# Where is my application???



## cuckoo (Aug 8, 2010)

Hi All,

Just wondered if anyone has any idea what may have happened to my visa application, skilled worker, the cap has been met, however i haven't received my application back and i have also not had any email? sent January 11, Anyone any idea's? Thankyou!


----------



## jumomo (Feb 27, 2011)

cuckoo said:


> Hi All,
> 
> Just wondered if anyone has any idea what may have happened to my visa application, skilled worker, the cap has been met, however i haven't received my application back and i have also not had any email? sent January 11, Anyone any idea's? Thankyou!


Hi Cuckoo,
Our application and payment was received by them on the 23rd November and we just received the email confirming a positive final assessment on Friday. 
But....the cap was well under the 1000 in our trade still, last Tuesday. 
Was the cap only just reached recently !?! If so, I would still keep your hopes up ! We had made a slight mistake in sending the papers in October and they sent the application back very promptly in 2 weeks, so the fact you haven't received yours back yet may bode well !!
It is tough waiting to hear with this cap in place. My husband was getting depressed waiting for an answer.


----------



## Auld Yin (Mar 10, 2009)

cuckoo said:


> Hi All,
> 
> Just wondered if anyone has any idea what may have happened to my visa application, skilled worker, the cap has been met, however i haven't received my application back and i have also not had any email? sent January 11, Anyone any idea's? Thankyou!

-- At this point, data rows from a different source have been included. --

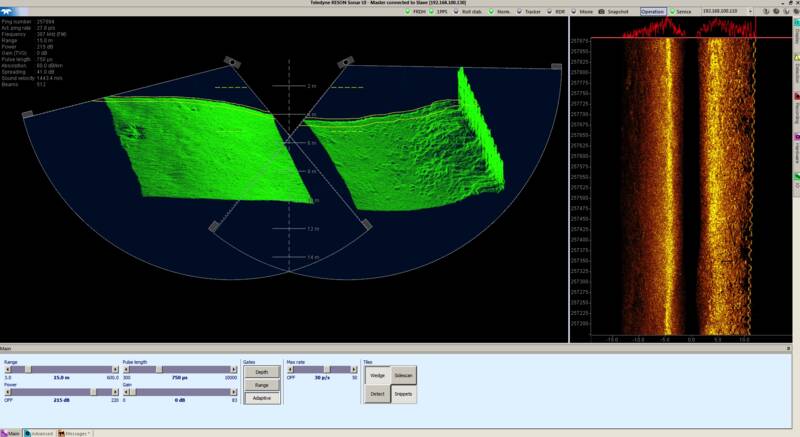800x437 pixels.
Task: Click the Advanced tab icon
Action: (x=28, y=433)
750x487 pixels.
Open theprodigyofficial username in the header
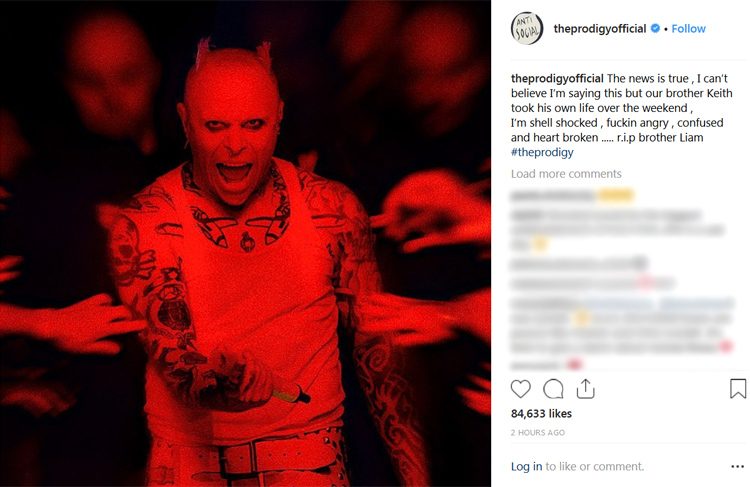[x=600, y=29]
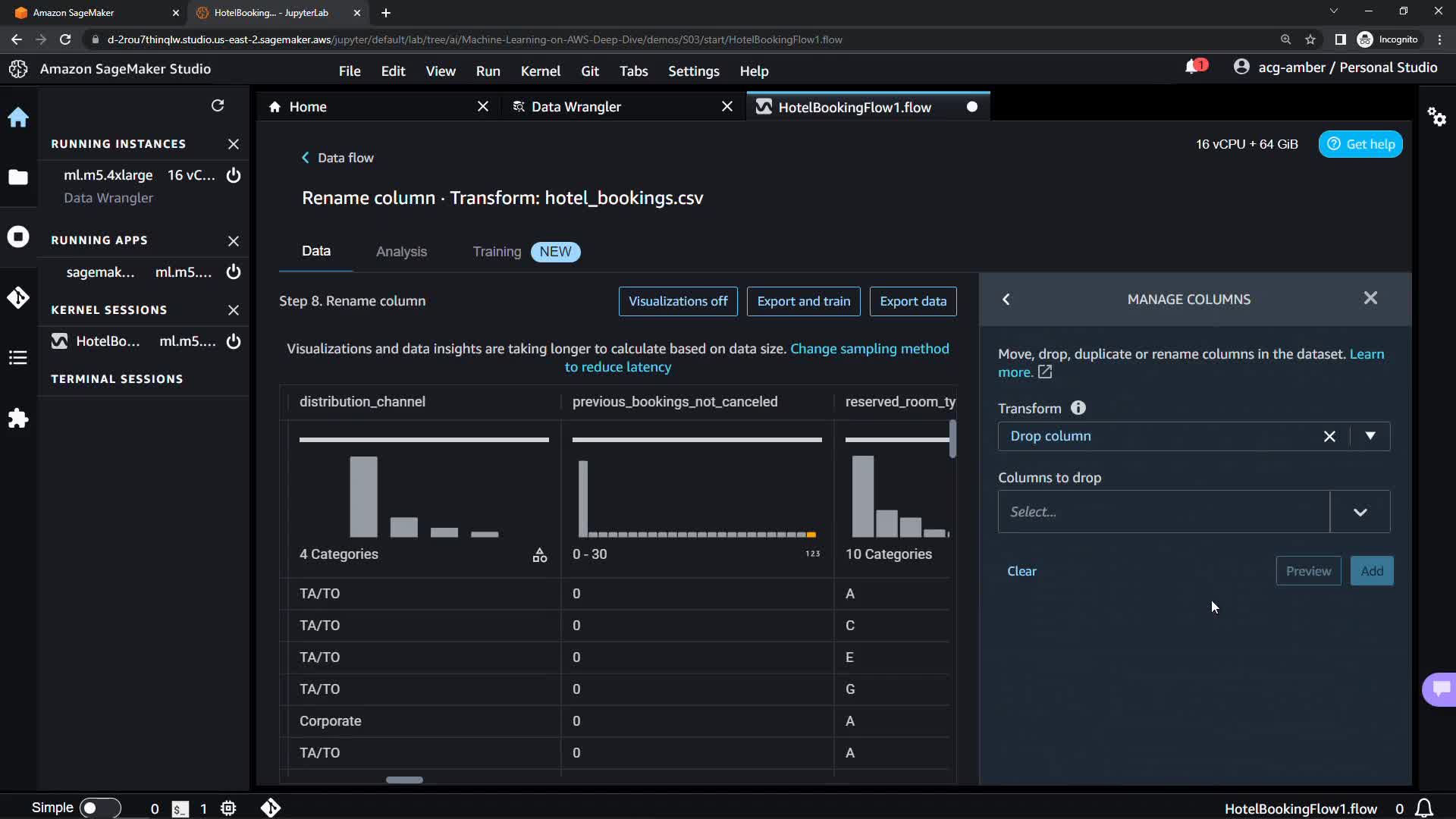Open the Extension Manager puzzle icon

coord(18,419)
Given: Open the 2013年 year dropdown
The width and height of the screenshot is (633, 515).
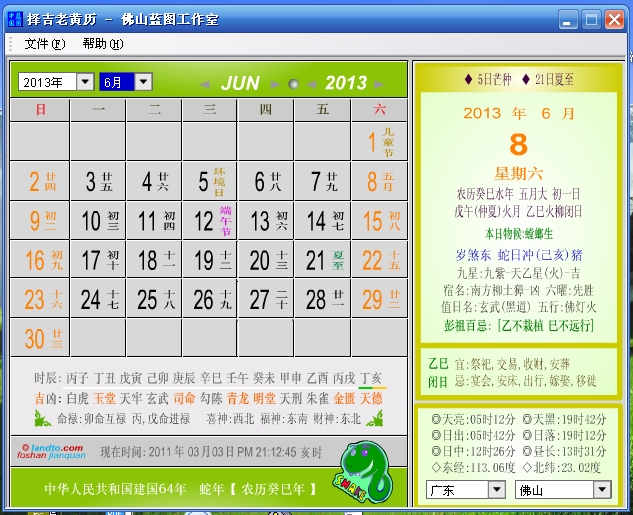Looking at the screenshot, I should pyautogui.click(x=85, y=82).
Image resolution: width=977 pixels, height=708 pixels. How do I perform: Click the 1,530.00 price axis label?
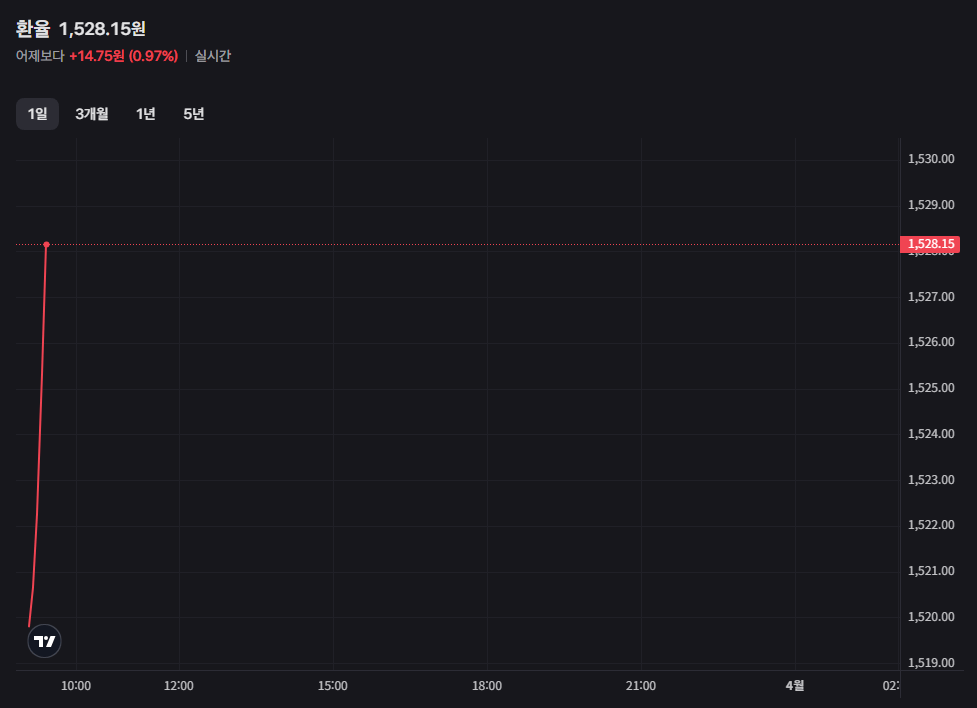click(x=930, y=159)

Was the cap met before or after you submitted your application? You can try and check your application status at https://services3.cic.gc.ca/ecas/?app=ecas&lang=en


----------



## cuckoo (Aug 8, 2010)

Thanks Jumomo and Auld Yin,
I just tried that link, but cannot use it as i have no client no.etc yet...hmmmm, The cap was met either when they received the app or whilst it was en route not really sure..Just concerned that it will be lost, i have photocopied it but my original IELTS result was in there as requested and it took a long time to get everything together...Ive checked my junk mail too.. zilch.I know it was signed for so it did get there...so annoying that there isn't anyone you can email/ring to ask if they are sending it back or processing it.. fingers crossed!


----------



## jumomo (Feb 27, 2011)

cuckoo said:


> Thanks Jumomo and Auld Yin,
> I just tried that link, but cannot use it as i have no client no.etc yet...hmmmm, The cap was met either when they received the app or whilst it was en route not really sure..Just concerned that it will be lost, i have photocopied it but my original IELTS result was in there as requested and it took a long time to get everything together...Ive checked my junk mail too.. zilch.I know it was signed for so it did get there...so annoying that there isn't anyone you can email/ring to ask if they are sending it back or processing it.. fingers crossed!


Yes Cuckoo,
It is frustrating, not knowing either way, and you feel that you future and any planning for it are on hold until you hear from them ! 
At least the process is much quicker than it was, as only about 1 and half years ago you were looking at years instead of months.
Hope you hear from them soon...and let us know how you get on.
Good Luck !


----------



## cuckoo (Aug 8, 2010)

Well Guys, still no word email or otherwise or any pack!!! at a complete loss as to what to do, as i have now been offered a job on a work visa in oz, worried that if i turn it down, with still no word from canadian immigration that i will end up stuck here for all eternity!!Help!!!


----------



## born_expat (Mar 18, 2011)

cuckoo said:


> Well Guys, still no word email or otherwise or any pack!!! at a complete loss as to what to do, as i have now been offered a job on a work visa in oz, worried that if i turn it down, with still no word from canadian immigration that i will end up stuck here for all eternity!!Help!!!


Oh goodness, your life could change drastically (Canada or Oz) based on one little number (cap). How stressful! 

You heard anything yet? 

On a positive note, congrats on receiving the Aussie permit.


----------



## cuckoo (Aug 8, 2010)

born_expat said:


> Oh goodness, your life could change drastically (Canada or Oz) based on one little number (cap). How stressful!
> 
> You heard anything yet?
> 
> On a positive note, congrats on receiving the Aussie permit.


Thankyou! No! Heard diddlysquat!! Going to have to decide by end of next week!! very stressful!


----------